What is information theoretic entropy and its physical significance?
The entropy of a message is a measurement of how much information it carries.
One way of saying this (per your textbook) is to say that a message has high entropy if each word (message sequence) carries a lot of information. Another way of putting it is saying that if we don't get the message, we lose a lot of information; i.e., entropy is a measure of the number of different things that message could have said. All of these definitions are consistent, and in a sense, the same.
To your first question: the entropy of each letter of the English language is about two bits, as opposed to a Hindi letter which apparently contains $3$.
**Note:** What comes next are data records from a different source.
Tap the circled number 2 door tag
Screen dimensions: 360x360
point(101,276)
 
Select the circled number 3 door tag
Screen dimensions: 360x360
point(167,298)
The question this measurement answers is essentially the following: take a random sentence in English or Hindi, and delete a random letter. On average, how many possible letters might we expect to be in that blank? In English, there are on average $2$ possibilities. In Hindi, $3$
EDIT: the simplest way to explain these measurements is that it would take, on average, $2$ yes/no questions to deduce a missing english letter and $3$ yes/no question to deduce a missing Hindi letter. On average, there are in fact twice as many Hindi letters (on "average", you'd have $2^3=8$ letters) that can fill in a randomly deleted letter in a Hindi passage as the number of English letters (on "average", you'd have $2^2=4$ letters). See also Chris's comment below for another perspective.
For a good discussion of this stuff in the context of language, I recommend taking a look at this page.
As for (2), I don't think I can answer that satisfactorily.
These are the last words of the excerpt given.